Parmi les bêtabloquants, seuls le carvédilol, le bisoprolol, le succinate de métoprolol et, depuis peu, le nébivolol, ont fait la preuve, au cours de grands essais cliniques versus placebo, de leur efficacité en termes de réduction significative de la morbi-mortalité, et ont obtenu une indication chez des patients atteints d’insuffisance cardiaque chronique.
La Société française de cardiologie, en collaboration avec la Société française de gériatrie et de gérontologie, a également souligné dans ses recommandations que l’utilisation des bêtabloquants, dans l’insuffisance cardiaque chronique du sujet âgé avec FEVG préservée, permettait d’augmenter la durée du remplissage ventriculaire gauche, mais qu’aucune étude de morbi-mortalité n’avait confirmé leur intérêt clinique dans ce contexte.
Une seule règle : la prudence
Le traitement conventionnel de l’insuffisance cardiaque chronique symptomatique à posologie optimale (IEC, diurétique et, le plus souvent, digitalique) est indispensable avant d’initier le traitement par bêtabloquant. Celui-ci ne devra pas être significativement modifié au cours des 2 dernières semaines.
Le traitement par bêtabloquant doit être débuté à distance d’une poussée aiguë. Néanmoins, en raison des effets favorables rapides, en particulier sur la mort subite, il semble important de débuter cette classe thérapeutique dès l’obtention d’une stabilisation hémodynamique après une décompensation.
La posologie doit être adaptée à chaque patient. Le traitement doit être débuté à la posologie la plus faible et augmenté de façon progressive.
Pendant la phase de titration, il est nécessaire de rechercher les signes de mauvaise tolérance hémodynamique, ainsi que l’existence d’un bronchospasme (qui peut survenir dès la première dose). On recherchera : une dyspnée, une orthopnée, des vertiges, des lipothymies, une asthénie, une bradycardie symptomatique.
Dans certains cas, une adaptation posologique pourra suffire à corriger l’effet indésirable mais parfois l’arrêt du traitement bêtabloquant sera nécessaire, dans le cadre d’une analyse pertinente du rapport bénéfice/risque au cas par cas.

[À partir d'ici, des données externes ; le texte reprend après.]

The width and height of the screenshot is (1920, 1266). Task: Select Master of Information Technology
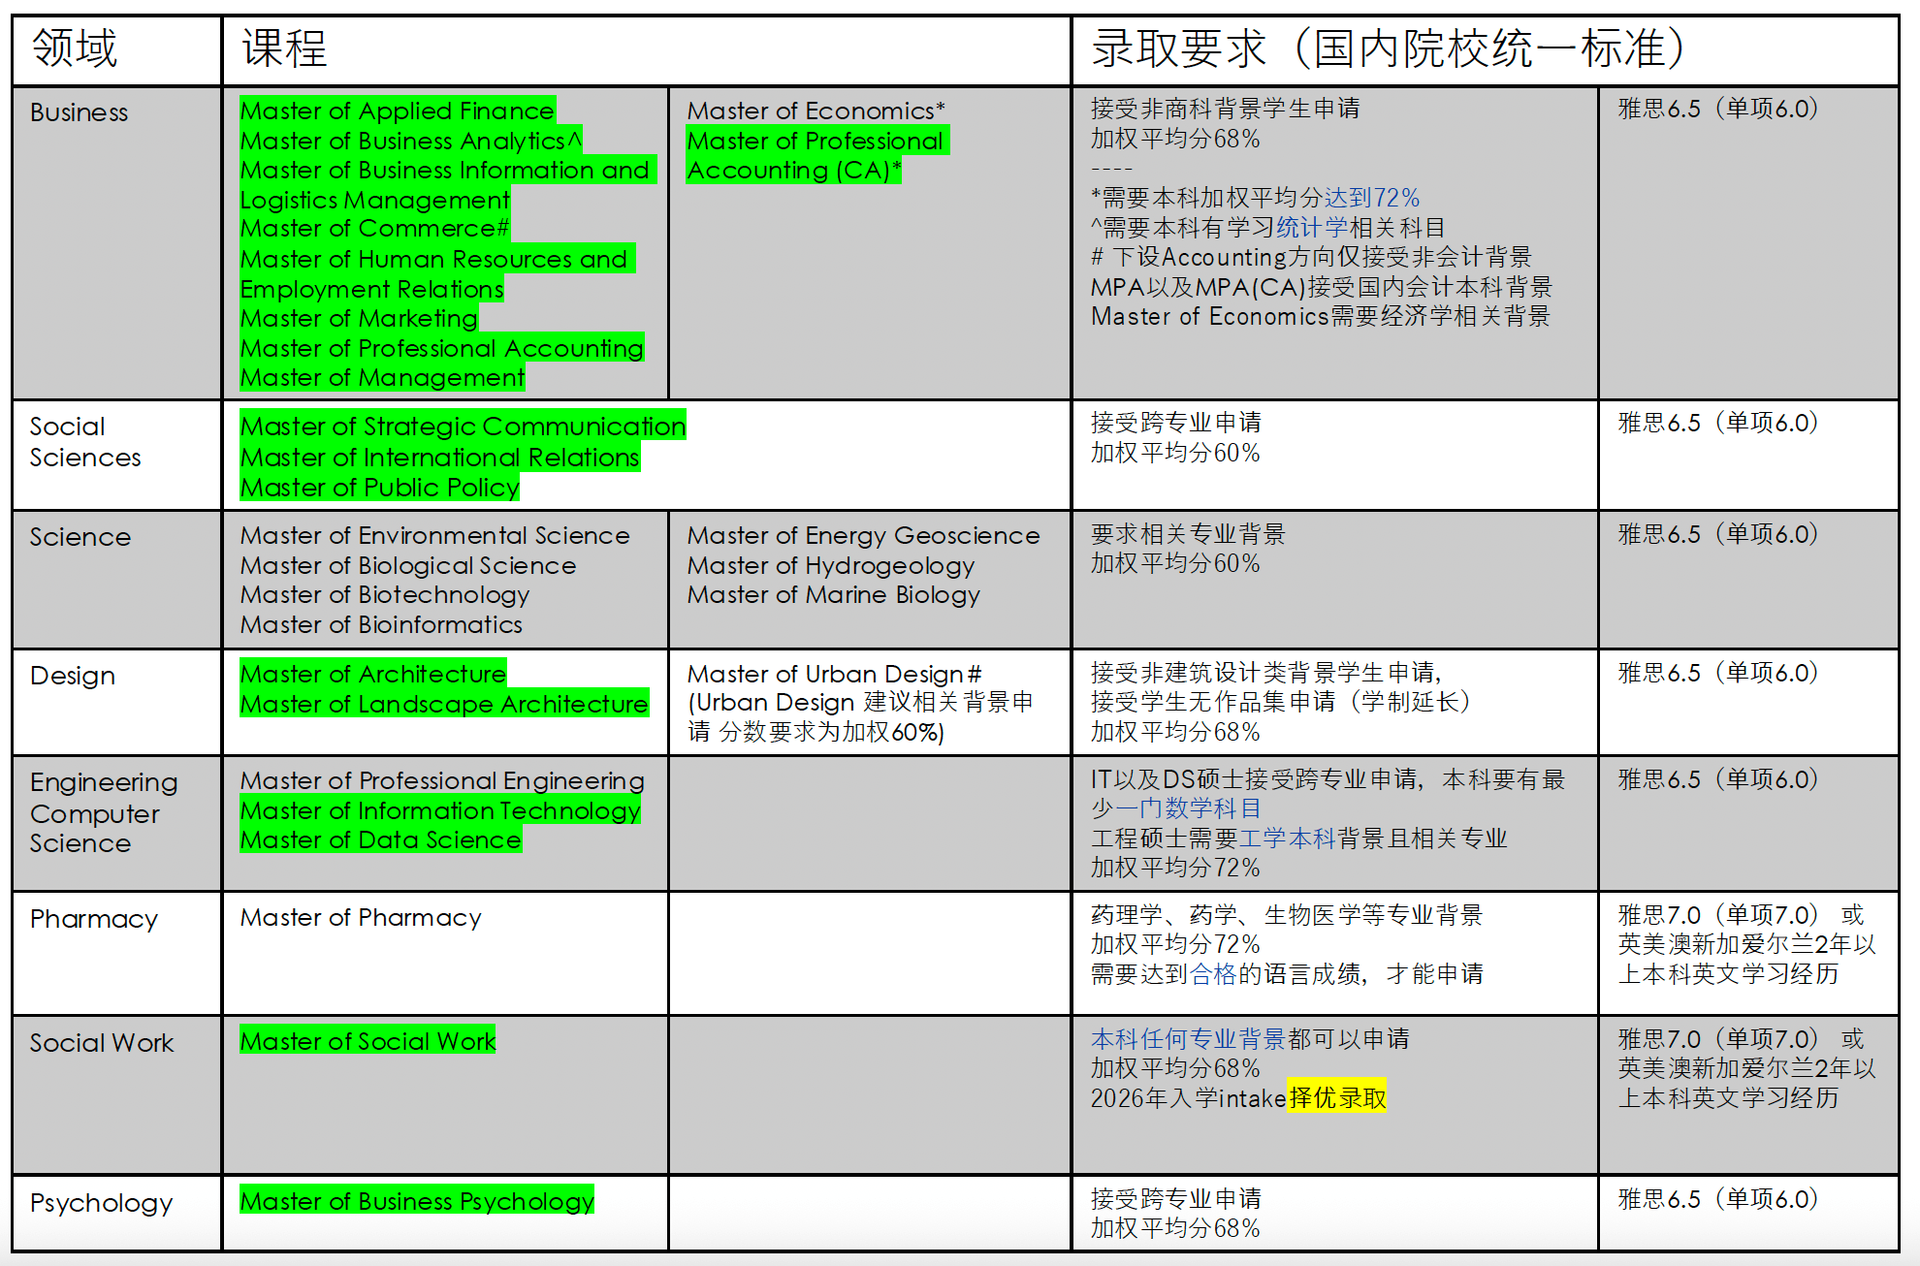pyautogui.click(x=440, y=809)
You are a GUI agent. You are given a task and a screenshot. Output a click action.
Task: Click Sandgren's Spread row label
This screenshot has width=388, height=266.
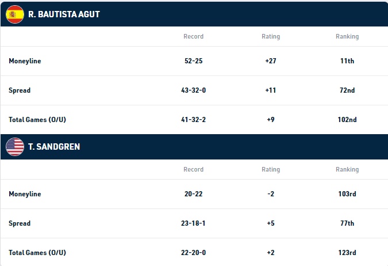point(20,223)
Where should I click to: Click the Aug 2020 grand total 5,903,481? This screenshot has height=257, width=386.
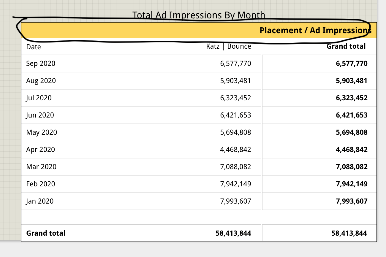(352, 80)
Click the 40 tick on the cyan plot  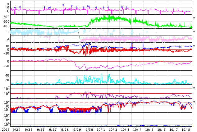tap(7, 75)
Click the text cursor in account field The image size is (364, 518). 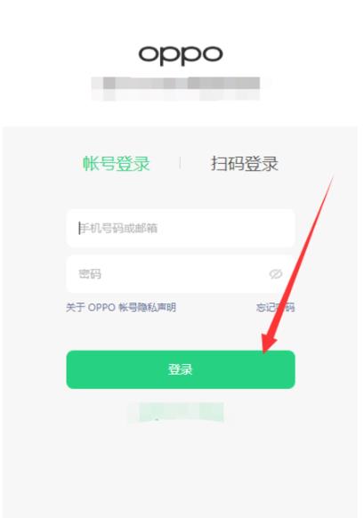(x=79, y=228)
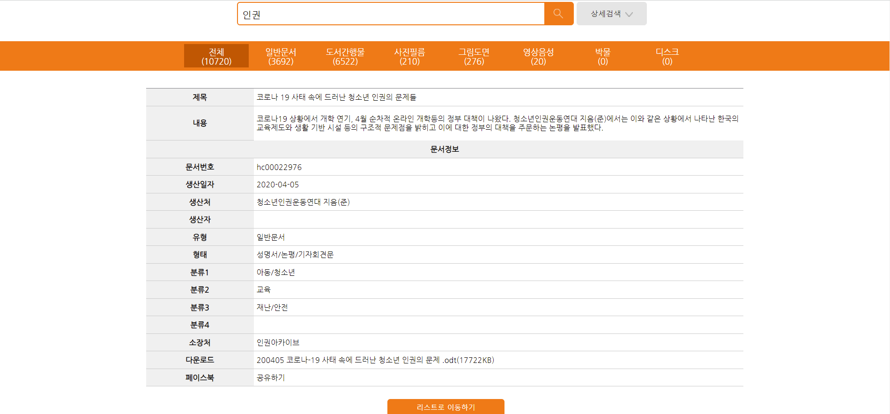Click the search field containing 인권
Screen dimensions: 890x414
pyautogui.click(x=391, y=14)
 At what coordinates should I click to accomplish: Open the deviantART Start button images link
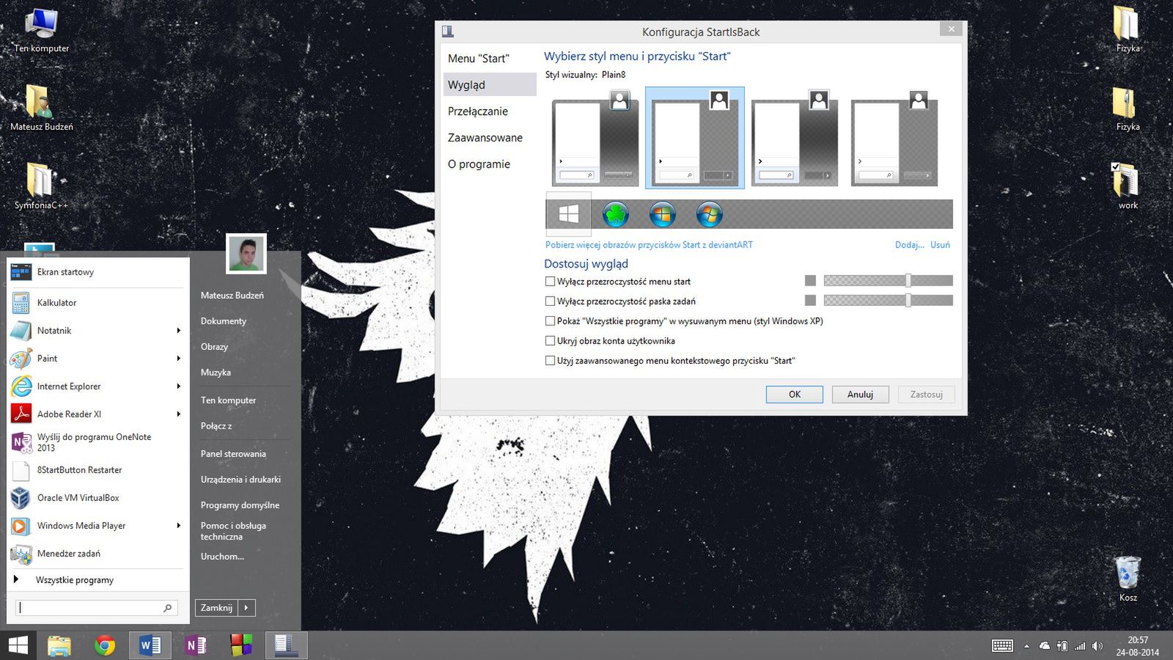(648, 245)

Les enseignements de SENIORS : le nébivolol, bêtabloquant de l’insuffisant cardiaque âgé
Les résultats de l’étude SENIORS (Study of the Effects of Nebivolol Intervention on Outcomes and Rehospitalisation in Seniors with heart Failure), présentés lors du dernier Congrès de l’ESC, évaluant les effets de Temerit® chez une population d’insuffisants cardiaques âgés > 70 ans, apparaissent particulièrement riches d’enseignements pratiques.
L’étude SENIORS
Les patients inclus dans cette étude étaient âgés au minimum de 70 ans et avaient une insuffisance cardiaque chronique, diagnostiquée cliniquement, avec une FEVG ≤ 35 % (déterminée dans les 6 mois précédents) et/ou une hospitalisation, avec un diagnostic d’insuffisance cardiaque congestive au cours des 12 mois précédents.
Au total, 2 135 patients, venant de 11 pays européens, ont été inclus dans l’étude, l’âge moyen était de 76,1 ans (50 % étaient âgés > 75 ans) et 63 % étaient des hommes, 56 % des sujets étaient en classe II NYHA et 38 % en classe III, enfin, 35 % de la cohorte avaient une FEVG > 35 %. Les patients randomisés en deux bras (nébivolol 1,25 mg/j, augmenté à 2,5 puis 5 et 10 mg toutes les 2 semaines sur une période maximale de 16 semaines) versus placebo, ont été suivis pendant 21 mois.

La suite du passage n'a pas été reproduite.